Given the attendance at the conference, with
distinguished speakers and senior-level delegates, the results provide a
valuable insight into the preoccupations of the people at the sharp end
of European gas.
Rather than let the results of the polls fade with the memories of the
conference, for the past three years, Gas Strategies, which sponsors
these voting sessions, has been involved in compiling the questions, and
producing a report on what emerged.
In framing the report they also
canvass speakers, delegates and their own consultants about what the
results mean and then analyse the replies and responses to see how they
might be used to identify challenges and to feed into the formulation of
strategy.
"This year's 16-page report makes compelling reading for everyone
involved in the international gas industry, it is always eagerly awaited
by all who attended EAGC and by the wider gas community," said event
director, Tony Stephenson of dmg world media (uk) ltd.
"The introduction
spells out the uncertainties that face the industry, and then looks at
the various votes taken throughout the two days in Dusseldorf,
discussing the findings in detail and in many crucial instances
comparing voting on similar topics in 2005 and 2006 to give an overall
picture of the views of the industry. I commend Gas Strategies for
their work in framing the questions and producing such a relevant and
topical report."
Excerpts from the report
The introduction to the report sets the scene: "While it has become a
cliché to talk of 'uncertain times', it may indeed be the differences in
how market participants perceive this uncertainty and how they respond
to it that represents the factor of greatest significance.

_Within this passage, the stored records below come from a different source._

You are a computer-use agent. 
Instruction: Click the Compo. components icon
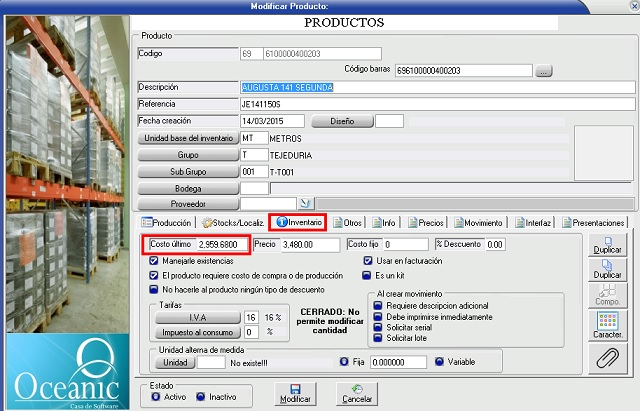tap(606, 292)
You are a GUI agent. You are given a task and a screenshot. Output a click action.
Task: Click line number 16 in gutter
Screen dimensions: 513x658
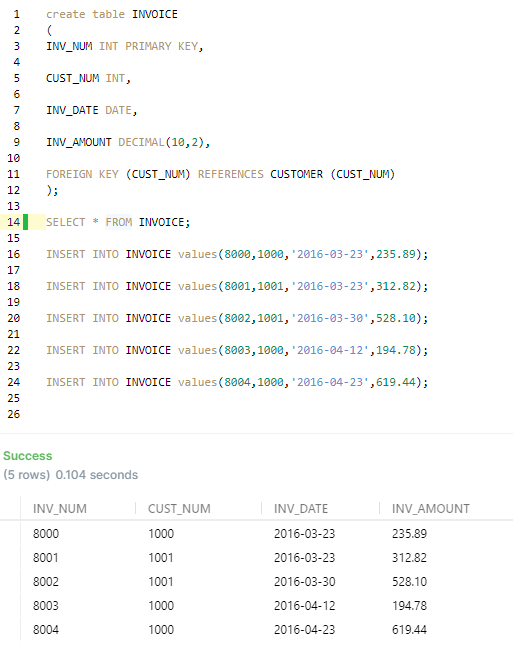click(13, 254)
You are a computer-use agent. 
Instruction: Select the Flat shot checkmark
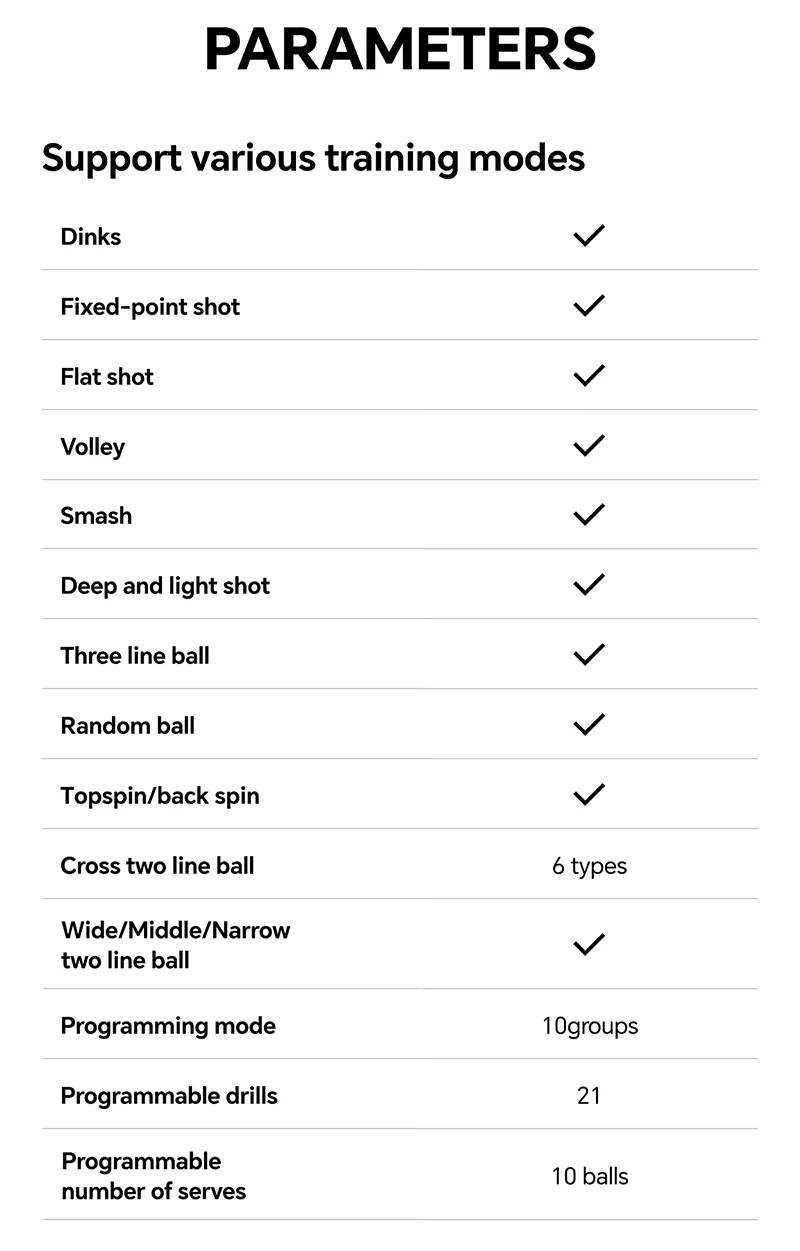pos(589,376)
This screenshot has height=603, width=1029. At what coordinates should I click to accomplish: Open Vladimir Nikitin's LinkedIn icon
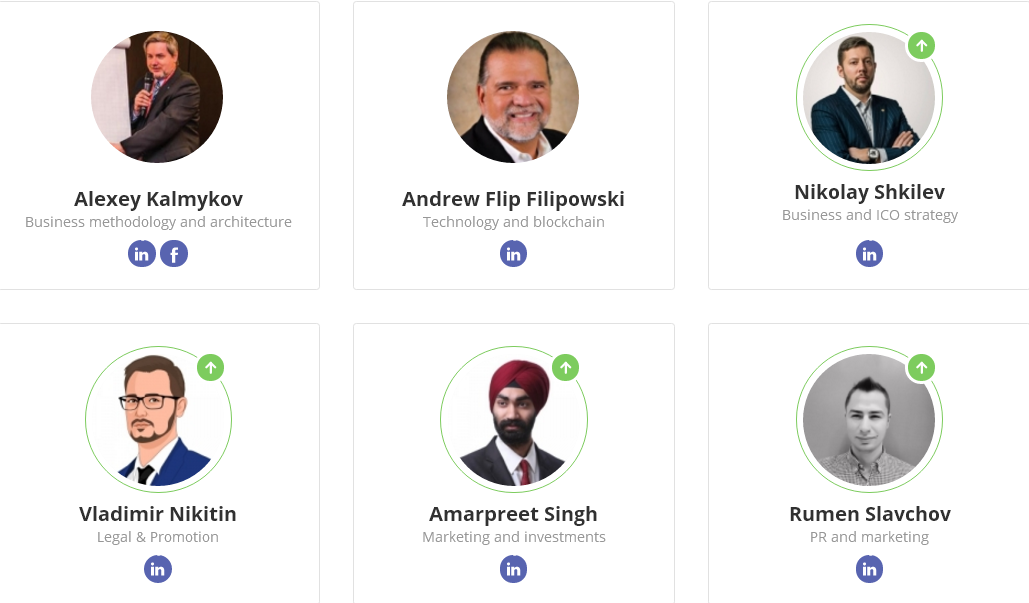[x=158, y=569]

"From the opening session of the EAGC 2007, when the fundamental
question was posed "what if we don't know what the future holds?" the
one word that sums up the mood of the event is "uncertainty" - in many
new guises. In almost every dimension of the natural gas business,
European producers, transporters, traders, suppliers and customers
recognise a range of uncertainties whose interactions with each other
are having multiplying effects.
"These uncertainties relate to supply, to demand, to price, to
regulation, to policy and to creeping globalisation of what were
previously isolated regional markets. Each of these elements is in a new
territory and there is a growing realisation that they are combining to
represent new frontiers for the natural gas industry. The formulation of
strategies for responding to these challenges can no longer rely on the
tried and tested answers of the past - event industry players who share
a similar heritage are clearly seeing different priorities and different
views of the future."
As the authors of the report explain: "At Gas Strategies our synthesis
includes the observation that the days of the natural gas industry being
totally transparent and understood by all have passed. This uncertainty
represents great opportunity, but it may well be the case that it is
only through seeking to take advantage of that uncertainty - and
embracing greater risk - that individual European players can hope to
succeed in the future."
The report looks at energy markets: politics, supply and pricing;
management, business operations and change;
and midstream
infrastructure: pipelines, LNG terminals and storage, in every instance
showing the voting results from EAGC and explaining the views behind the
votes.
Looking forward
The 23rd EAGC will be hosted by Eni and held at the Spazio Villa Erba,
Cernobbio on Lake Como, Italy on 25 and 26 November 2008.